とる糸のけふのさかえを初めにてひきい出すらし国の富岡・・・明治十三年横浜同伸会社設立(井上真央)
「富岡は糸によって国家に栄光をもたらすらしい・・・」と明治六年、昭憲皇太后は富岡製糸場に行幸され歌を詠まれた・・・。
幕末に切腹して果てた長井雅楽の長女である長井貞子も明治になって富岡製糸場の「工女」となった。
富岡製糸場は新政府が主導し、近代的な器械製糸技術普及させる・・・つまり士族や公家の娘たちが先進技術を学ぶ場であった。
一方で・・・「わたしゃ女工よ儚ない小鳥・・・羽根があっても飛べもせず」という「女工」の哀歌が残されている。
産業近代化の持つ二つの側面・・・「富岡製糸場」の「工女」たちとその他の「製糸場」の「女工」たちは別々の存在なのである。
教養ある「工女」たちは「源氏物語」を読んだりもするだろうが・・・親の借金で売られた「女工」たちは豚小屋生活をするのだった。
良家の子女たちによる御飯事のような「工女」と・・・社主に搾取されまくる「女工」・・・どちらが「富国強兵」の礎となったかについては言及を避けたいと思う。

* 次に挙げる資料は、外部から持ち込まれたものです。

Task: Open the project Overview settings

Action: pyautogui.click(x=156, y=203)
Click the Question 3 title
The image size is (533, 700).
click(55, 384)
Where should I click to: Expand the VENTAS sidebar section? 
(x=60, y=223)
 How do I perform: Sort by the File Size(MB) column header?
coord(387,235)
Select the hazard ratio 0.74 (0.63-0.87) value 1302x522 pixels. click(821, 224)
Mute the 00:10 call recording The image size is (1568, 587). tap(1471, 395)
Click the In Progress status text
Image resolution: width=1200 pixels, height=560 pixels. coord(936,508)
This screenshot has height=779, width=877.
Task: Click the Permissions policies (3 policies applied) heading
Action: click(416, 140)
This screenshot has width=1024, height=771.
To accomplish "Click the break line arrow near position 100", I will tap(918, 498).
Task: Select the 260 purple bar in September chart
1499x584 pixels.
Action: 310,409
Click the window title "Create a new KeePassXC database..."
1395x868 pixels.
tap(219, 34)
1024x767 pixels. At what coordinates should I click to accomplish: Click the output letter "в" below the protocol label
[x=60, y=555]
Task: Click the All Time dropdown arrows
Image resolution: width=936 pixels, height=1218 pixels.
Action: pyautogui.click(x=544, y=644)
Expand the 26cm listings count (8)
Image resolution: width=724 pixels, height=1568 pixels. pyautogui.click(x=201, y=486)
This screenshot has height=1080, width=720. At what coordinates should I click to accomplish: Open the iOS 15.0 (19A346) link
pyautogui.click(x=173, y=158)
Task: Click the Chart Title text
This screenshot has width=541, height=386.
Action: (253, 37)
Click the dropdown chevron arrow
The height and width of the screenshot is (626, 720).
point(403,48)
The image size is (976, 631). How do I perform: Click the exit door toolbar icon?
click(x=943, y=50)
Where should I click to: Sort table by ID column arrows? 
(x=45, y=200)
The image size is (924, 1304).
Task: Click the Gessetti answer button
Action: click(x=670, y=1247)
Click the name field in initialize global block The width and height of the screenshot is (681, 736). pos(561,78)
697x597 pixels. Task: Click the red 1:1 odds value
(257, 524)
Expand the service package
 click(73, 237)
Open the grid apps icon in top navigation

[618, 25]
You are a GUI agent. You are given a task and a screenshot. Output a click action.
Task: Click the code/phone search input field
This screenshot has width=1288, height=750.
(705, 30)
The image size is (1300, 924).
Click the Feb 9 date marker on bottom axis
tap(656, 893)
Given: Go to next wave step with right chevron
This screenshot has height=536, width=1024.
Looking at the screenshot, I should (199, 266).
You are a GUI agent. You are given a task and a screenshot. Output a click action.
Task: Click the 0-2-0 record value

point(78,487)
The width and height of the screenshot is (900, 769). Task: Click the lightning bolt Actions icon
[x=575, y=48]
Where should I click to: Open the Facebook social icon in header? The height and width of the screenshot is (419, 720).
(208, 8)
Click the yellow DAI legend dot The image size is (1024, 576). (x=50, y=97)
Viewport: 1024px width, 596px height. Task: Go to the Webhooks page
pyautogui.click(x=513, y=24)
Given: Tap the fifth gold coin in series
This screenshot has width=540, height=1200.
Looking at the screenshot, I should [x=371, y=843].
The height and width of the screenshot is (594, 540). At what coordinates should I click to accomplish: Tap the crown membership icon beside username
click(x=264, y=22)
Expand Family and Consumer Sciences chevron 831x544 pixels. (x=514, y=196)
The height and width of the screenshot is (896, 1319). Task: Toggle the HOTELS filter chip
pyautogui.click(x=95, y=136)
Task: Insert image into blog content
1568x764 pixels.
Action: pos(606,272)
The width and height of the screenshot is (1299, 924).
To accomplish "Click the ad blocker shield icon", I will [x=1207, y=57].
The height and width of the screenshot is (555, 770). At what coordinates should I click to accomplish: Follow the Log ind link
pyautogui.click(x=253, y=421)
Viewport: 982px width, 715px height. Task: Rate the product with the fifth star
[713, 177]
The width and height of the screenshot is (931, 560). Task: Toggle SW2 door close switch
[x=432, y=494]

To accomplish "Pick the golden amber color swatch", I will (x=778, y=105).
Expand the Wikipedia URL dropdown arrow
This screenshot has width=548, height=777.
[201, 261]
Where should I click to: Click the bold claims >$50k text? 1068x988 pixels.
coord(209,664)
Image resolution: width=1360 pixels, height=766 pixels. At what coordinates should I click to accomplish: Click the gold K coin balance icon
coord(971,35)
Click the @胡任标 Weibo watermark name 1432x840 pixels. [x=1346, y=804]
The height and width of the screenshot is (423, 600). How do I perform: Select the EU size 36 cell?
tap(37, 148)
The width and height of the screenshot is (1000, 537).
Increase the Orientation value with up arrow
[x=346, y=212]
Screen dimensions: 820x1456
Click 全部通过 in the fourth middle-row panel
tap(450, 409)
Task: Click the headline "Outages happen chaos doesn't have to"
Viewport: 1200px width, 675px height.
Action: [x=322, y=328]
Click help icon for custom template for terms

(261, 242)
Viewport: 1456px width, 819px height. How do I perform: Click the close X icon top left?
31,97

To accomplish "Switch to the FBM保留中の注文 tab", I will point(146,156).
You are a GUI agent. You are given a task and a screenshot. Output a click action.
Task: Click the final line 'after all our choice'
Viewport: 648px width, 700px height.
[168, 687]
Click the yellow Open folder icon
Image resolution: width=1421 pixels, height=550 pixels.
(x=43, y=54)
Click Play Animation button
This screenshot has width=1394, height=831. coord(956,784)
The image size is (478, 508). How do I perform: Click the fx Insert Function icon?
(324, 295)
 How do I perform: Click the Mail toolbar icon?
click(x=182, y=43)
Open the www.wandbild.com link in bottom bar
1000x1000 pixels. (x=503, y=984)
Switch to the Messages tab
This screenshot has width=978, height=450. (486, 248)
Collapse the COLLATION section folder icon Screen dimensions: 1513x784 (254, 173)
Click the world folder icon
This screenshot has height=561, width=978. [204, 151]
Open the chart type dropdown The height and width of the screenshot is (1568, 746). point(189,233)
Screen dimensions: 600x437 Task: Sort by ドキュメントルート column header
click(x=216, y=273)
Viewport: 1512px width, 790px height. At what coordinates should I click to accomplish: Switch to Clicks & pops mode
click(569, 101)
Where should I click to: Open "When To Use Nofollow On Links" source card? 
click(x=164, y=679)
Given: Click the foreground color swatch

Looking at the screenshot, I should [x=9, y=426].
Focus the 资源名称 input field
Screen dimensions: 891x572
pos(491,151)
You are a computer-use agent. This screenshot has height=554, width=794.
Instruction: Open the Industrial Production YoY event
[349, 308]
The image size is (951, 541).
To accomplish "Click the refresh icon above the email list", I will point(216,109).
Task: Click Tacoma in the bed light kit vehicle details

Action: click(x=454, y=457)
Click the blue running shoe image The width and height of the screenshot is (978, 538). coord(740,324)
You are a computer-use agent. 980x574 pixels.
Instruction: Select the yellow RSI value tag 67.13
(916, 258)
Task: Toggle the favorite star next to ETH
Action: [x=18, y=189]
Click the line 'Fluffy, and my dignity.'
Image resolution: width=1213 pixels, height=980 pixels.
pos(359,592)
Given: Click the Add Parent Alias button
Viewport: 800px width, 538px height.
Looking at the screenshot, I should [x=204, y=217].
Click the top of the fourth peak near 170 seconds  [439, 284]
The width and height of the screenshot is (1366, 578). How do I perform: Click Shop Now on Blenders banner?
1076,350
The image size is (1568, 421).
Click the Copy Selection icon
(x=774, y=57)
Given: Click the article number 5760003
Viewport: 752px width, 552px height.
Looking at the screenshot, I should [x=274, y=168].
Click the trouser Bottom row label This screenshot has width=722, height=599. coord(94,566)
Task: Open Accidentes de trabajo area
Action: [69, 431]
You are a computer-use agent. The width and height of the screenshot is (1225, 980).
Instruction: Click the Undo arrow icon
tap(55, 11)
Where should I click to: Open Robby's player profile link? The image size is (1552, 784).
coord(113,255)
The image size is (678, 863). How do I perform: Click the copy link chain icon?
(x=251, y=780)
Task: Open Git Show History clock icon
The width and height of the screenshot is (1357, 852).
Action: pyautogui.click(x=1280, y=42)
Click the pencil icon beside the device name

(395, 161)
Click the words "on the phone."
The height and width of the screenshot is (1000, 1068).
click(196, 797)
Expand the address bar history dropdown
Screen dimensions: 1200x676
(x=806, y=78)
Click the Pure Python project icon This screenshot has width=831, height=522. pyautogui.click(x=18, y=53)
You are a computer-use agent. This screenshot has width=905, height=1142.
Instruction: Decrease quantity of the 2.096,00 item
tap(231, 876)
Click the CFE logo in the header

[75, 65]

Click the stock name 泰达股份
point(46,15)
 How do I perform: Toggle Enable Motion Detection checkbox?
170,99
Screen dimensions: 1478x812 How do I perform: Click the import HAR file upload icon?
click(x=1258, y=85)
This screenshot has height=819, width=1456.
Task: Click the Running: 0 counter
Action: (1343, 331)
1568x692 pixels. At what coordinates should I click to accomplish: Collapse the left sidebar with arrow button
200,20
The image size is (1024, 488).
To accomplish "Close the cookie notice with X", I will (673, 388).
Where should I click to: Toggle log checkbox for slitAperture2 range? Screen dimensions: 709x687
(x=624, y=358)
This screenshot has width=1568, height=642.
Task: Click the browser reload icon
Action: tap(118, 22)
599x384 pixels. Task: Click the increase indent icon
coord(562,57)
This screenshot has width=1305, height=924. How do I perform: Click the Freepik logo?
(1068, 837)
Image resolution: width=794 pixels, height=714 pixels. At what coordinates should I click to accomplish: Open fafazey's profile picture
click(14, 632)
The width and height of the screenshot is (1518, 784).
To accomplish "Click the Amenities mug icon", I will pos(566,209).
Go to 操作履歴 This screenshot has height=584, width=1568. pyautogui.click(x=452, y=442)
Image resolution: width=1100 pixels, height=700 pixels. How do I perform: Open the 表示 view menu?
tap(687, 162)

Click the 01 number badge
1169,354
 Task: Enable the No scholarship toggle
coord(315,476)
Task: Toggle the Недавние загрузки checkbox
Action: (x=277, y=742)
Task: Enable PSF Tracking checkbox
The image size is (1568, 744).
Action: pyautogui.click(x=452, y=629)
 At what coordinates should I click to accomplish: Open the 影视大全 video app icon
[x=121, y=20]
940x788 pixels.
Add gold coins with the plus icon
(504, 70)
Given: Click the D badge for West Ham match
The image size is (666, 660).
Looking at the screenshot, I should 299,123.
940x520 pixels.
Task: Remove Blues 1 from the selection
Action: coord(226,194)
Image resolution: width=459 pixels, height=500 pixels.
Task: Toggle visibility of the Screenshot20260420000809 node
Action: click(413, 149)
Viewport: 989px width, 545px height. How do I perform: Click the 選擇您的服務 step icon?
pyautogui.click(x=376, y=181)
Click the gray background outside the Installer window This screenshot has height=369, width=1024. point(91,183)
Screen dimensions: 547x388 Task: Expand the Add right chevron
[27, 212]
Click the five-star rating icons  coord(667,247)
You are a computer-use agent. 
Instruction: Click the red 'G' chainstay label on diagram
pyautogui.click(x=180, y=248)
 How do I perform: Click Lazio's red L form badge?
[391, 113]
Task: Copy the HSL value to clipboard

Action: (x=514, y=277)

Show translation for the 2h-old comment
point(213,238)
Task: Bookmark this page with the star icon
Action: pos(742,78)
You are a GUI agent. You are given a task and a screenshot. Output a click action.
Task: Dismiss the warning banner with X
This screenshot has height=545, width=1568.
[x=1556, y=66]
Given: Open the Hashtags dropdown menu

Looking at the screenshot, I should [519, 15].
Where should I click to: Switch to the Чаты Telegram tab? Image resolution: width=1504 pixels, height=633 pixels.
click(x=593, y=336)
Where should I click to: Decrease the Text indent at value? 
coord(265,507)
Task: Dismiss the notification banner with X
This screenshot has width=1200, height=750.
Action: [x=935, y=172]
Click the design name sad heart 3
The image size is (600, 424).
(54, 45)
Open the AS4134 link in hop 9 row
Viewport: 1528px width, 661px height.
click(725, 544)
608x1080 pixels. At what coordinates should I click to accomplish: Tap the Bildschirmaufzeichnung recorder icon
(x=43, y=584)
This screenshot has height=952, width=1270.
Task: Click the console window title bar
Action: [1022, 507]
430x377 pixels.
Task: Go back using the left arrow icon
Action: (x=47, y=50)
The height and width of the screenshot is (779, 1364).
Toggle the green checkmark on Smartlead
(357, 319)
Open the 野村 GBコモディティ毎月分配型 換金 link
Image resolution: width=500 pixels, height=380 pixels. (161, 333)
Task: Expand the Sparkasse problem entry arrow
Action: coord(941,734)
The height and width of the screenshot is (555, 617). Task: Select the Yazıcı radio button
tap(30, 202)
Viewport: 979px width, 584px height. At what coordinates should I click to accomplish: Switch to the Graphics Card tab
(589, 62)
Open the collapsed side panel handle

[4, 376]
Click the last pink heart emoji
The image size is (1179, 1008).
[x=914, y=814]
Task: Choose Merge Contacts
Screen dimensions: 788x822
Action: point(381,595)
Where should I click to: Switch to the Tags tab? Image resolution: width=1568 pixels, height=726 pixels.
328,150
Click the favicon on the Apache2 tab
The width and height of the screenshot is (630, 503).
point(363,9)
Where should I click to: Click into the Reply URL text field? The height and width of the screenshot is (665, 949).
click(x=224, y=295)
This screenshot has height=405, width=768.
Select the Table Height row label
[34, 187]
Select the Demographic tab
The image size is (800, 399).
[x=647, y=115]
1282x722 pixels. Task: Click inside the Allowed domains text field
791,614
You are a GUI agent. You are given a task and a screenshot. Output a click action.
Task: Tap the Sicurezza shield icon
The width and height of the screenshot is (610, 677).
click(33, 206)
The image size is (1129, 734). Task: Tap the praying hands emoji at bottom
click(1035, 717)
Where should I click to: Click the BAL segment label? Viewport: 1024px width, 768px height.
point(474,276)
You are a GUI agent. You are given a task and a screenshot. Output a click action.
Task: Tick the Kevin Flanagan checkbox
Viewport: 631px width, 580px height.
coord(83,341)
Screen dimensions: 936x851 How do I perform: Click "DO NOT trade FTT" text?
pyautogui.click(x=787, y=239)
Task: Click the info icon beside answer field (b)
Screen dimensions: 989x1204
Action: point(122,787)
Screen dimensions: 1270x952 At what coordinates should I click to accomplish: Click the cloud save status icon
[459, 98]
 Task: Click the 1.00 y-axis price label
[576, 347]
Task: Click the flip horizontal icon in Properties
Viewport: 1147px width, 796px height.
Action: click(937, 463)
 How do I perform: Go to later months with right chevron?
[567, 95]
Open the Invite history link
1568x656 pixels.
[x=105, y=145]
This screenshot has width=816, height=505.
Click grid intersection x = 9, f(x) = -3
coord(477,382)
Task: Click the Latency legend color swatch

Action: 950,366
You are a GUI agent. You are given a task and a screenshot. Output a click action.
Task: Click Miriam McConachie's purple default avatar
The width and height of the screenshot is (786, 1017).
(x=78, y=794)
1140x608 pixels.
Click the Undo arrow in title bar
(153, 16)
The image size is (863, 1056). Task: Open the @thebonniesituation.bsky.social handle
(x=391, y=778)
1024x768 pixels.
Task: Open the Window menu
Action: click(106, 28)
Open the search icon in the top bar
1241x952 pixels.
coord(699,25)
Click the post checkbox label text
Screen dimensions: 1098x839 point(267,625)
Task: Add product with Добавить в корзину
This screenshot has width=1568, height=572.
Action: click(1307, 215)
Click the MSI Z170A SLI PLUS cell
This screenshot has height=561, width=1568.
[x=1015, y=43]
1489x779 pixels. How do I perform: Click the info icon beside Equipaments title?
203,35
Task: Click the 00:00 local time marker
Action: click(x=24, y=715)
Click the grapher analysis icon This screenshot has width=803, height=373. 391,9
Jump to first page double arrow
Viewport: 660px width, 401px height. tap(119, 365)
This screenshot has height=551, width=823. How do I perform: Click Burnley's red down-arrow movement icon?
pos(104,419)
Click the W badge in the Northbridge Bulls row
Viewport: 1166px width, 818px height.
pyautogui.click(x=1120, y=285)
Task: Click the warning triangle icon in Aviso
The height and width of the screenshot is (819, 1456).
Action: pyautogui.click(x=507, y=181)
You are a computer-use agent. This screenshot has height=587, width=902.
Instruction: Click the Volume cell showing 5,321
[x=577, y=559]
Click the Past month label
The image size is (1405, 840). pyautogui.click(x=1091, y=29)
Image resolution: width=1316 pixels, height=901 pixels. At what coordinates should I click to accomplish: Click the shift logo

女工節は「男軍人女は女工・・・糸をひくのも国のため」と続くのだ。
「富岡製糸場」と「野麦峠」の間には暗くて深い河があるのだった。
もちろん・・・この大河ドラマはそういう深淵には近寄らないし・・・前橋藩士で製糸業の技術スペシャリストとして官営富岡製糸所の3代目所長を務めた速水堅曹も登場しない。
そこにあるのは・・・幻想の富岡製糸場だけである。
で、『花燃ゆ・第48回』(NHK総合20151129PM8~)脚本・小松江里子、演出・安達もじりを見た。例によってシナリオに沿ったレビューはikasama4様を推奨します。今回も年末年賀状体制発動のためにイラスト描き下ろしはお休みです。明治時代を描くのは・・・そんなに難しいかなあ・・・と涙目の日々でございます。もちろん・・・主人公の初恋の人は世が世なら・・・上野国の国主とも言うべき県令様に出世していて・・・新政府の名代として群馬県を支配する立場にある。その日常は多忙でしょう。しかし・・・高崎藩や・・・前橋藩にいた士族たちはどこに消えたのか・・・。そして官庁に商人たちが官吏として幅を利かせているのは何故か・・・米を作っている農民たちは絶滅してしまったのか。県令として一番大切な仕事・・・新政府に対し県民たちに年貢の代わりに税金をどうやっておさめさせたのか・・・県令屋敷の掃除をする女中さんはいないのか。安中からやってきて「公娼廃止運動」を始める八重関係のクリスチャンたちはどうしているのか・・・すべてをスルーして・・・「夫を亡くした妻」と「妻を亡くした夫」の「前橋の恋の物語」をどうしてもやらなければならないのか・・・まあ・・・もう・・・日清戦争も日露戦争もないままに・・・二人の明治は終焉を迎えるのですな・・・あはは・・・あはははははは。なんだか天使に噛まれて「トルコ行進曲/モーツァルト」を歌いたい気分でございます。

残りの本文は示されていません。